WORK INSTRUCTION — Work out how many lines in the listing below include the word "Given"; answer with the number alone.

THE DATA —

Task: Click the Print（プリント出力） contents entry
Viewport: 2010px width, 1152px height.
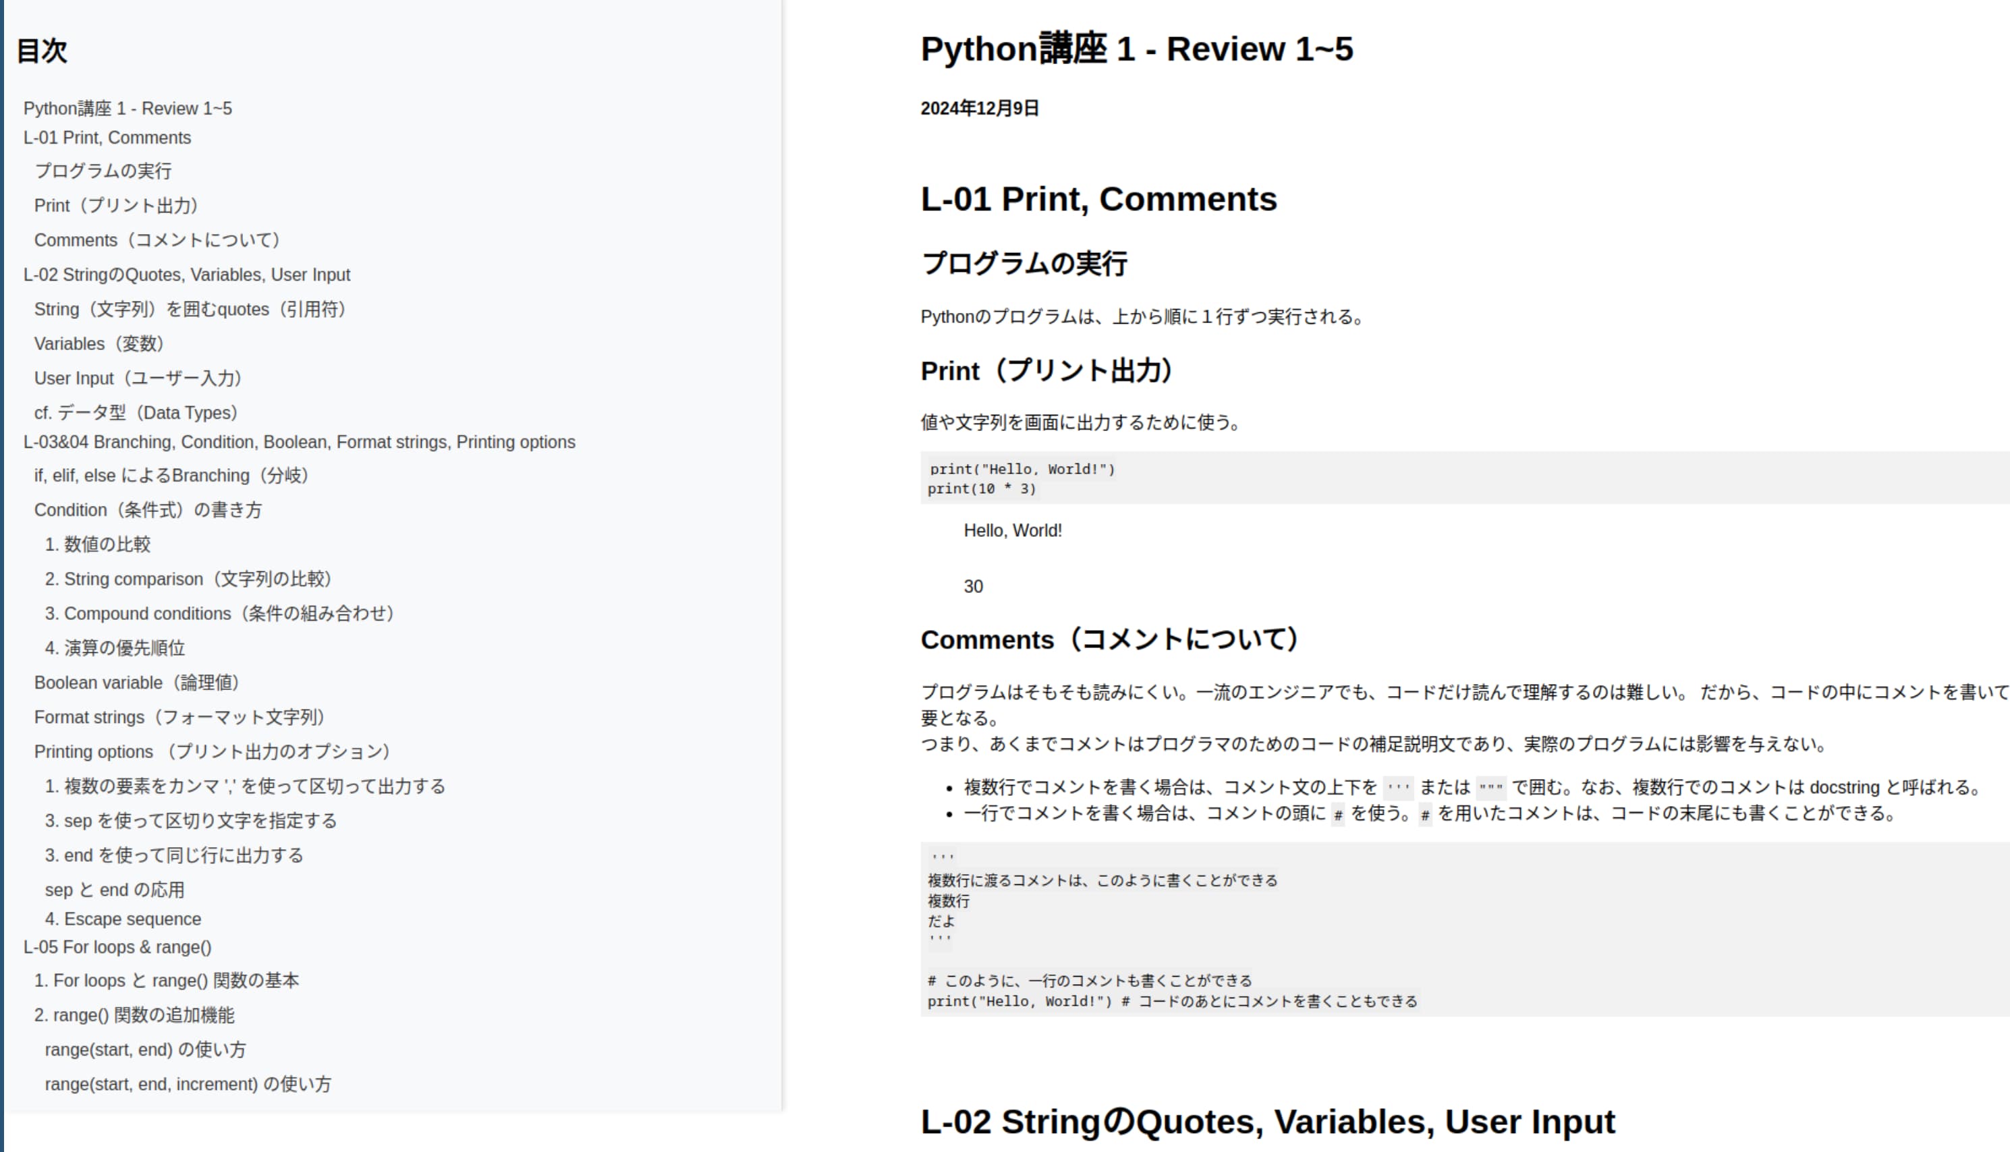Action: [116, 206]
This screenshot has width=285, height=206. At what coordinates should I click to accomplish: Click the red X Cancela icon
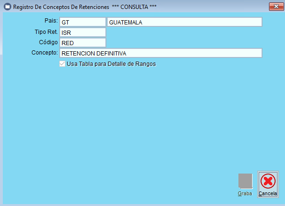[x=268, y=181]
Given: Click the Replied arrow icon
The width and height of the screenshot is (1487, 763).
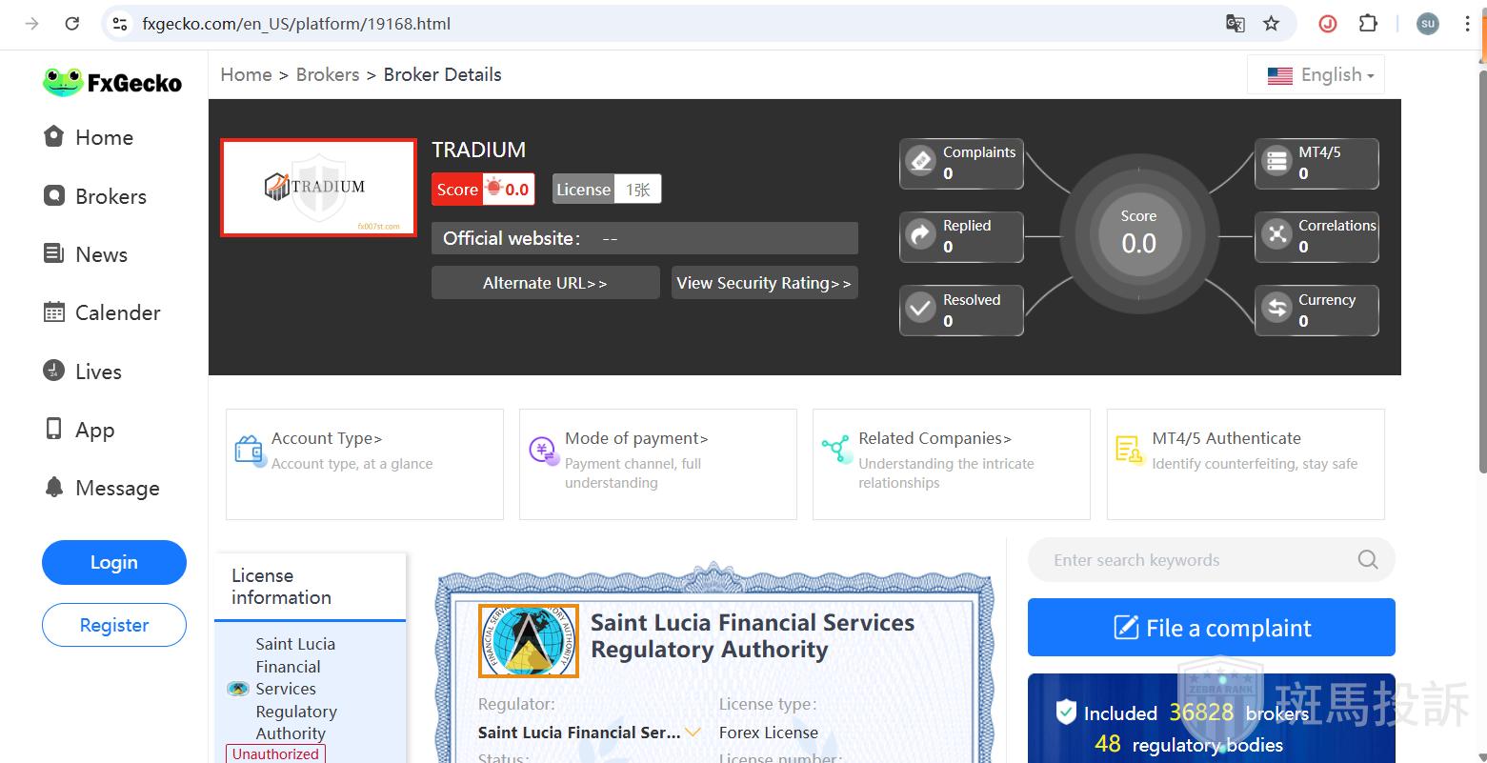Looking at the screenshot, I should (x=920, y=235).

* * *

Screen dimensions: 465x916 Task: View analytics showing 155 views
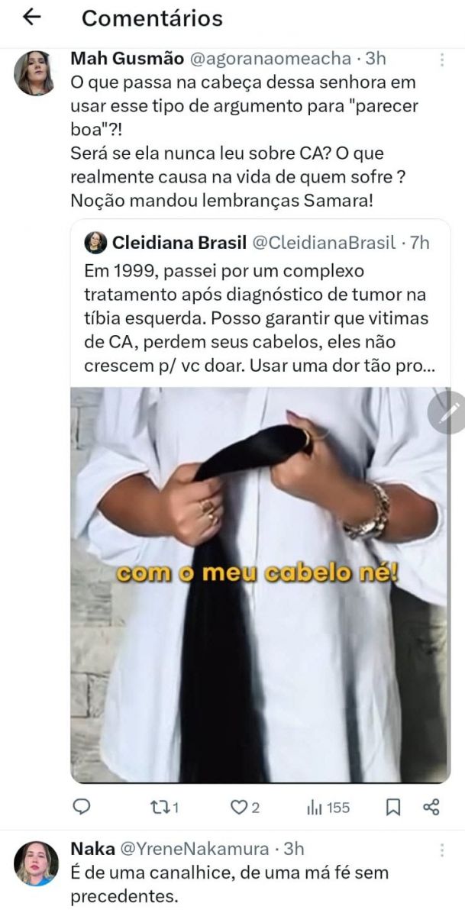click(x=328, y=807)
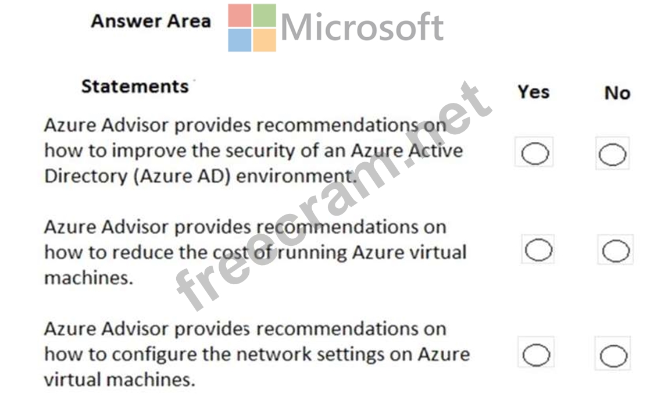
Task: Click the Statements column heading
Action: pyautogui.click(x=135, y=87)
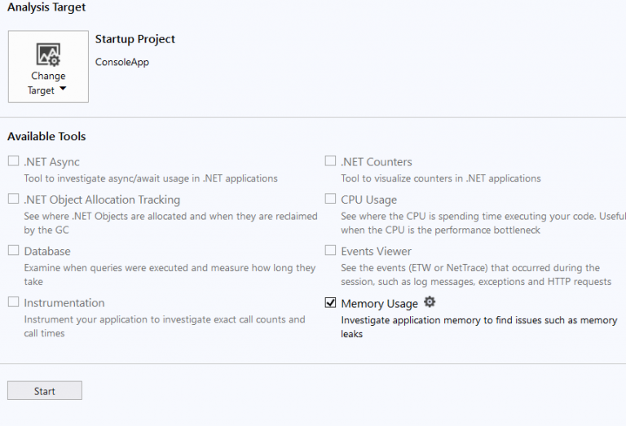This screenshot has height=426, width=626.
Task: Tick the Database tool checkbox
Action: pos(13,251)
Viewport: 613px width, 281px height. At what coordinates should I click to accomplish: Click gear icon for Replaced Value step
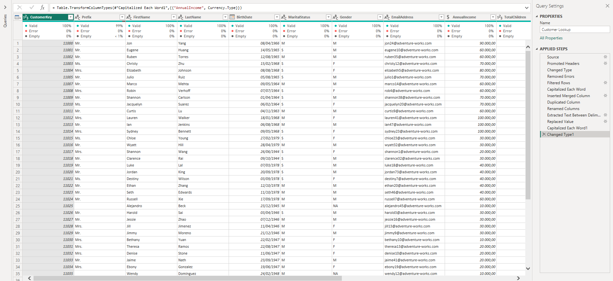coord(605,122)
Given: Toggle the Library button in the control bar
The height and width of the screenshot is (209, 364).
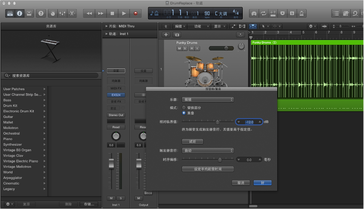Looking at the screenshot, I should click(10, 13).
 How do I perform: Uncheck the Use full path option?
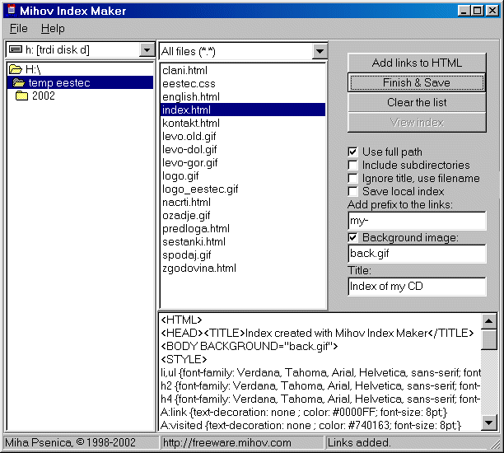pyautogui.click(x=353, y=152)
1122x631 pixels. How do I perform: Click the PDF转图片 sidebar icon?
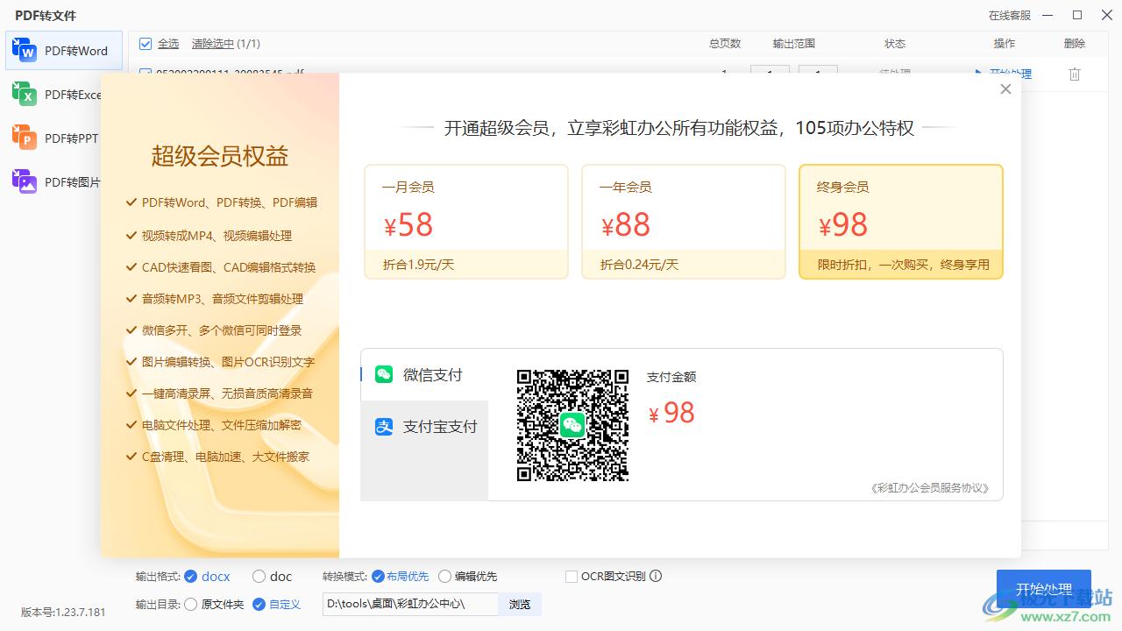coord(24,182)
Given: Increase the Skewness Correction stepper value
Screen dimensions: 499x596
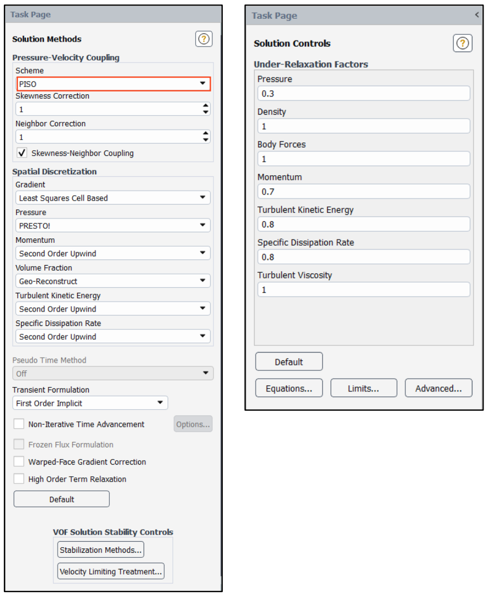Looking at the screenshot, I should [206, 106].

ANSWER — 3